Friday, July 31, 2009

Need to Post

I feel like I need to post. It's been over a week. But I'm in a pretty bad mood today about our adoption. I really want to have a temper tantrum. I want to cry and stomp my feet. I want what I want and I want it now!

There. Shew. I hate feeling like a brat.

Now, let me resume being a responsible, faith-filled adult. When we went through infertility, I feel like I 'failed' in the way that I handled things. I operated in a constant attitude with God like the paragraph above. I was in my twenties. Ten years have passed since then. I'd like to think I learned something about God's faithfulness. His Grace. His Mercy. So, at the risk of giving platitudes - I'm going to post things I know to be true. It's all I've got today.
TRUTHS
* God is in control.
* God knows everything.
* God's timing is always best.
* I never want anything that hasn't been sifted through the hands of God first.
* God put us on this path of adoption.
* God loves me and my family.
* God is a good God.
* God sees things in an eternal perspective.

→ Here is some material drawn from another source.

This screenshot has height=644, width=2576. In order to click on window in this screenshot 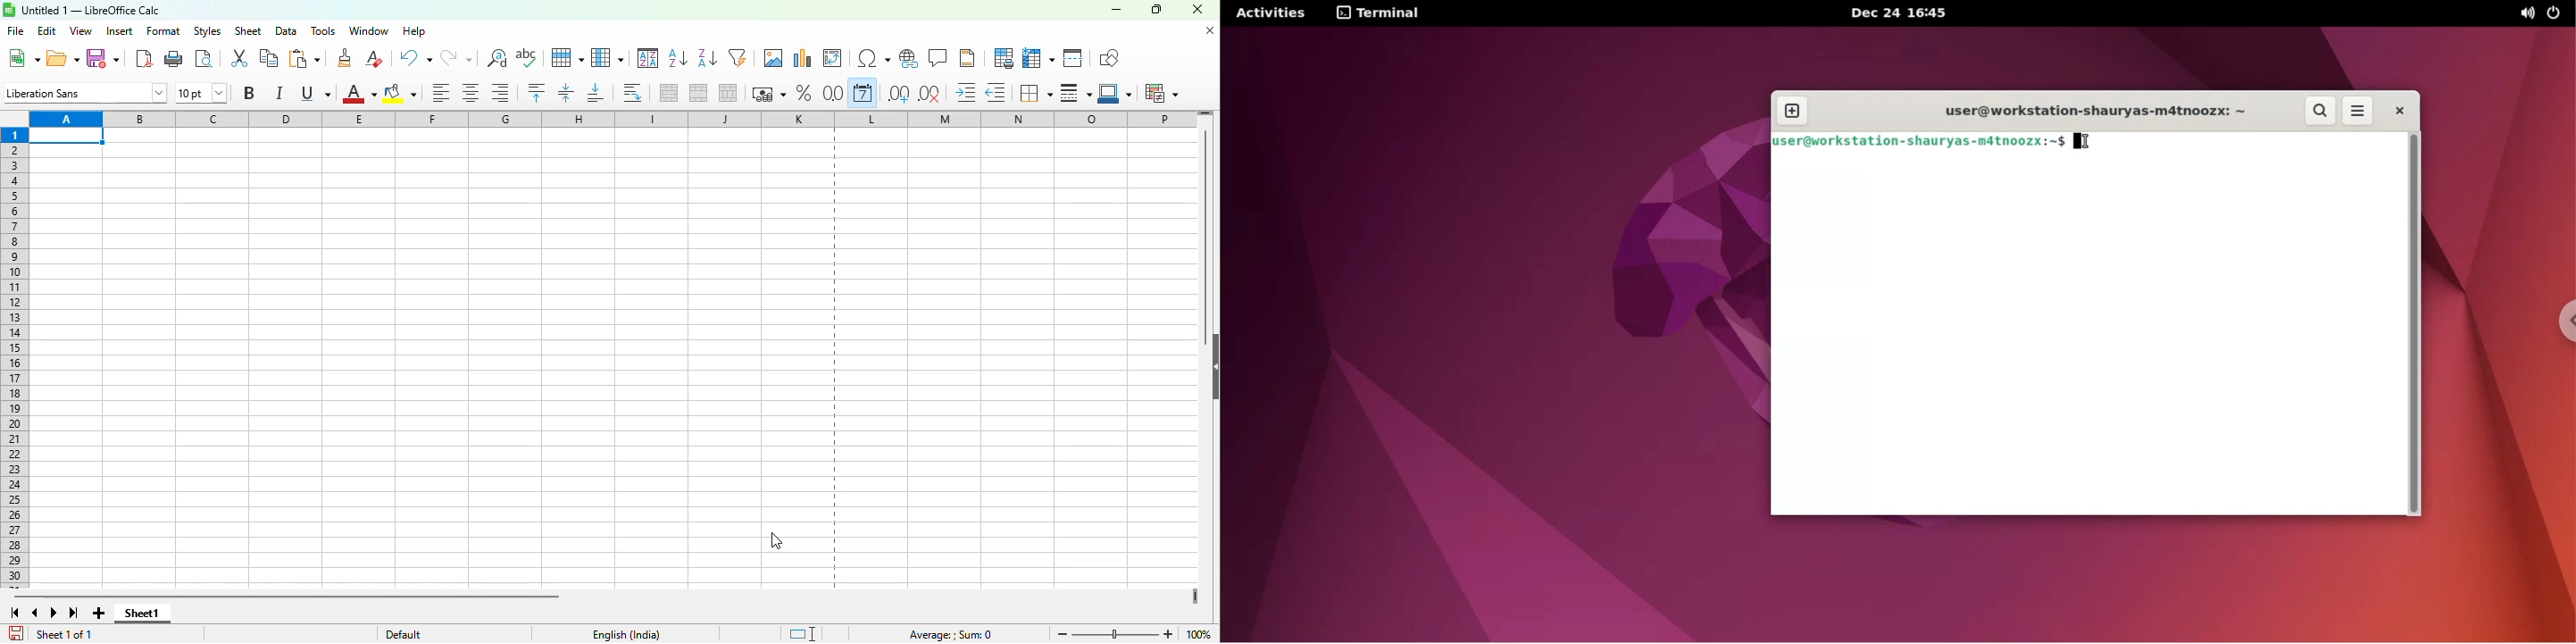, I will do `click(368, 30)`.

So...I know God is not in a hurry for His best. We will continue to wait. We covet your prayers. To all my sisters who are in the same 'waiting' room, I keep you in my prayers, too!
Love to all - a

4 comments:

  1. Hi sweet Amy: I am lifting you up in prayer and so thankful that we have such a wonderful group of prayer warriors through this journey. We had the privilege of seeing a miracle this past week (Deborah's). What a blessing! Your miracle is happening too...it has been in the works since eternity beginning...and will be revealed to you soon. Hang in there, it will be worth it. Blessings to you today! Tami

    ReplyDelete
  2. Oh, how I know that stomp your feet and throw a tantrum feeling!! And honestly...Fridays are always the worst when you're in the midst of an adoption process. If you don't hear anything on a Friday, you know you have all weekend to wait with no more news.

    Praying for good news!
    Chanda

    ReplyDelete
  3. Amy, you will laugh when this is all settled and done. You will laugh at what a different mother you are this time around. Some of the things you got so hung up on with the boys will seem so unimportant now. Other things you let pass, you won't dare forget.

    I realize now that God gave us Ben so much later than Josh and Laura to teach me a lot about Him. I am so much more aware of the goodness of God and so much less dependent on myself. (I think I also do not compete with any other moms like I used to...)Rest in the wait...easier said than done. You worded your goals so well. I so want to live a life that reflects the saving grace He's been gracious enough to give me. Sweet one, you are beautiful and the refiners fire has revealed a bit of glory here on earth. Hangin in there in prayer for you and your family.